A prospective, age- and sex-matched parallel group, single-centre trial in non-obese and obese patients (BMI=18.7-86.9 kg/m2) was performed. 1-3 RR values were obtained in the interstitial fluid of the subcutaneous fat tissue in one catheter per upper arm of 120 patients via the retrodialysis method (nRR=1008) for a panel of drugs (linezolid, meropenem, tigecycline, cefazolin, fosfomycin, piperacillin and acetaminophen). A linear mixed-effects model was developed to quantify the different types of variability in RR and to explore the association between RR and patient body size descriptors.

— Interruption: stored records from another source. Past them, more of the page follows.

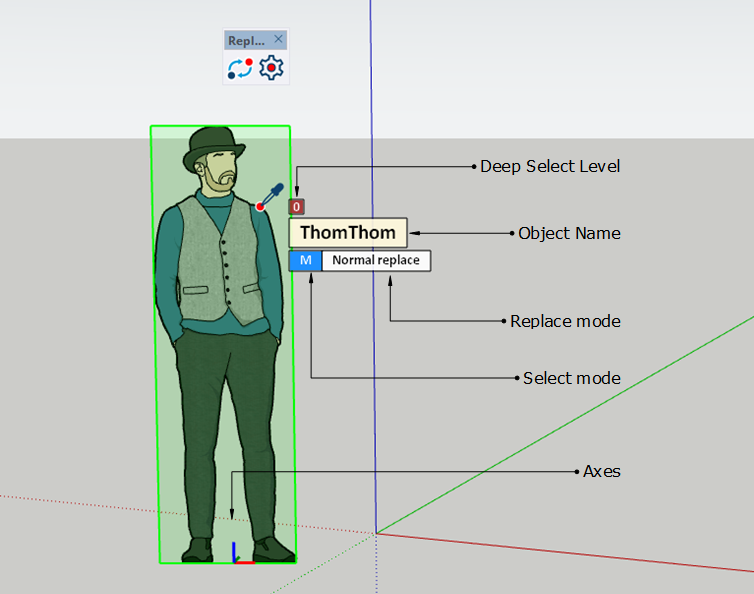Open the Replace tool settings gear
754x594 pixels.
(x=272, y=68)
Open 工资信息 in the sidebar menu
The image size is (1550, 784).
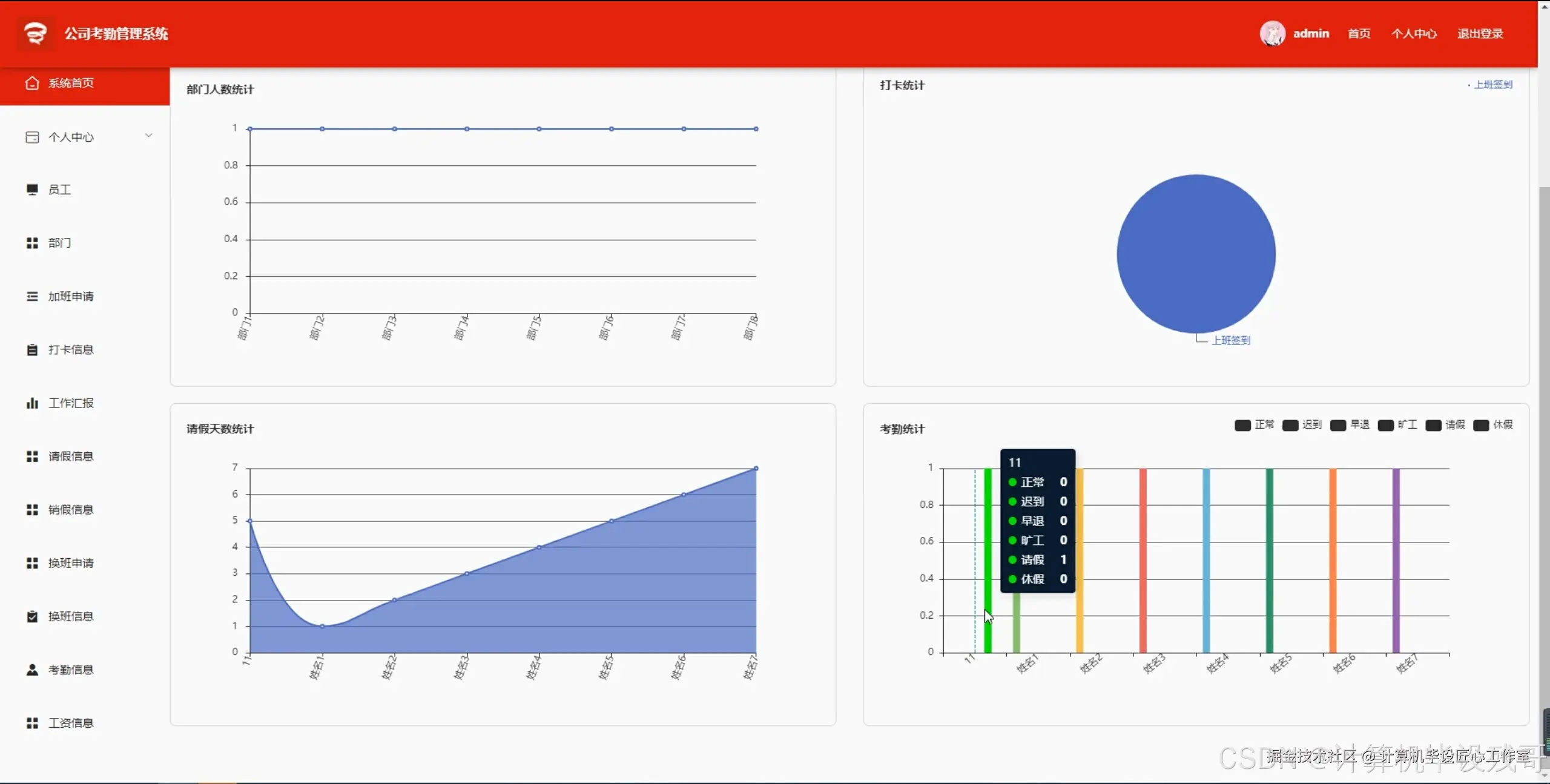tap(71, 723)
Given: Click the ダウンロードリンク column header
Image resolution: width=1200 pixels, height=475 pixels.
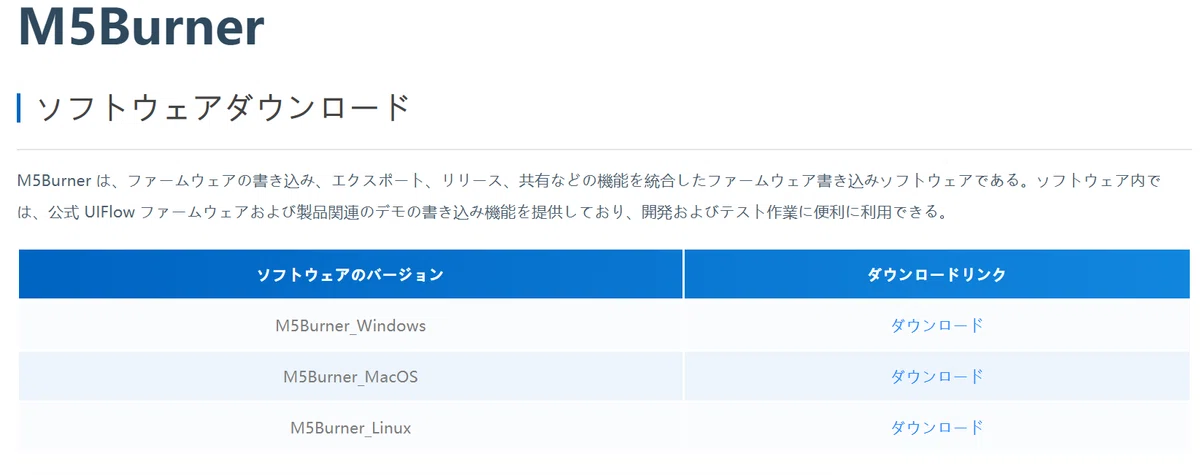Looking at the screenshot, I should tap(937, 274).
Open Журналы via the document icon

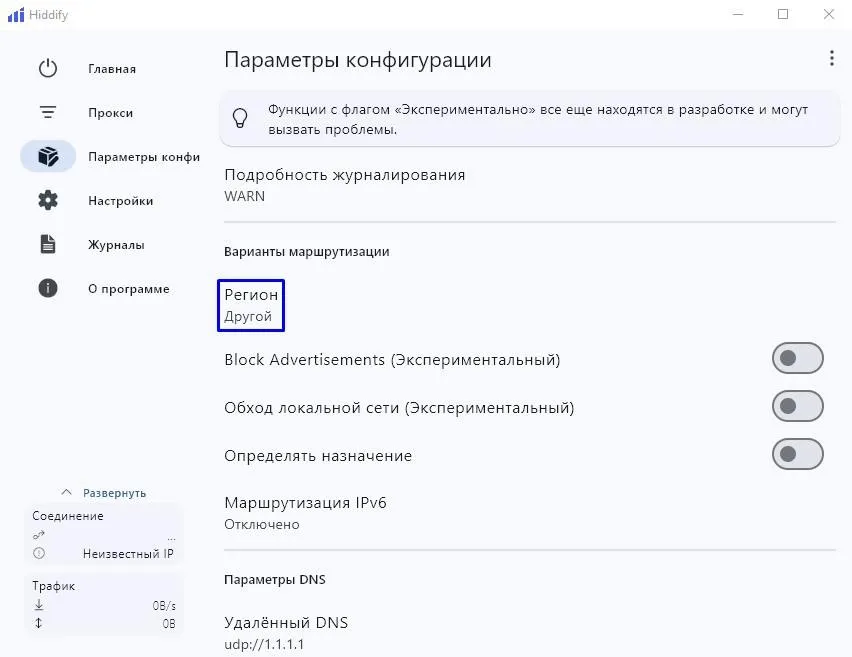pyautogui.click(x=48, y=244)
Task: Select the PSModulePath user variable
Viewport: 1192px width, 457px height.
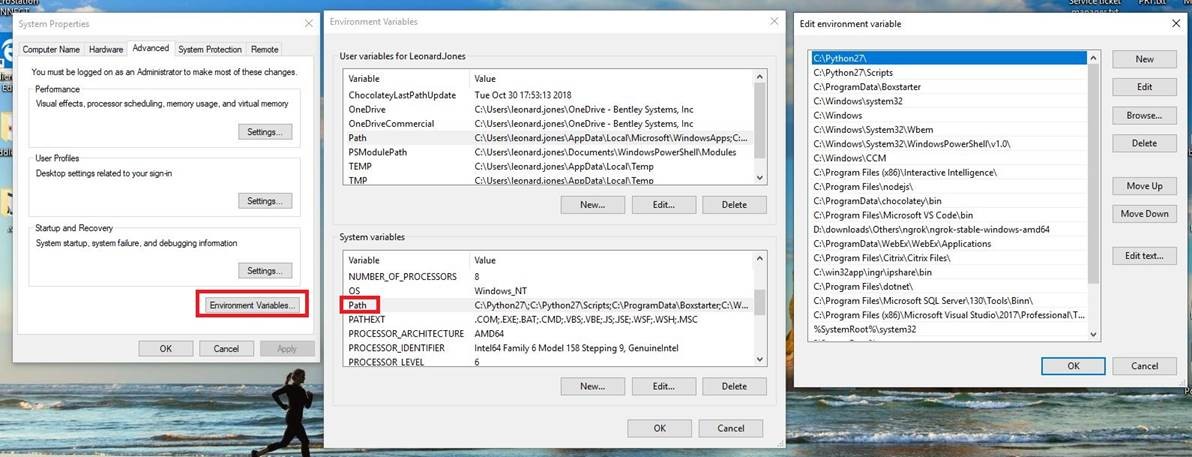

Estimated RR was highest for acetaminophen (69.7%, 95%CI=65.0% to 74.3%) and lowest for piperacillin (40.4%, 95%CI=34.6% to 46.0%). The linear mixed-effects modelling analysis showed that variability associated with the patient (σ=15.9%) was the largest contributor (46.7%) to overall variability, whereas the contribution of variability linked to the catheter (σ=5.55%) was ~1/6 (16.8%). The relative contribution of residual unexplained variability (σ=12.0%, including intracatheter variability) was ~1/3 (36.4%). The limits of agreement of repeated RR determinations in a single catheter ranged from 0.694-1.64-fold (linezolid) to 0.510-3.02-fold (cefazolin). Calculated fat mass affected RR, explaining the observed lower RR in obese (ΔRRmean= -29.7% relative reduction) versus non-obese patients (p<0.001); yet only 15.8% of interindividual variability was explained by this effect. No difference in RR was found between catheters implanted into the left or right arm (p=0.732).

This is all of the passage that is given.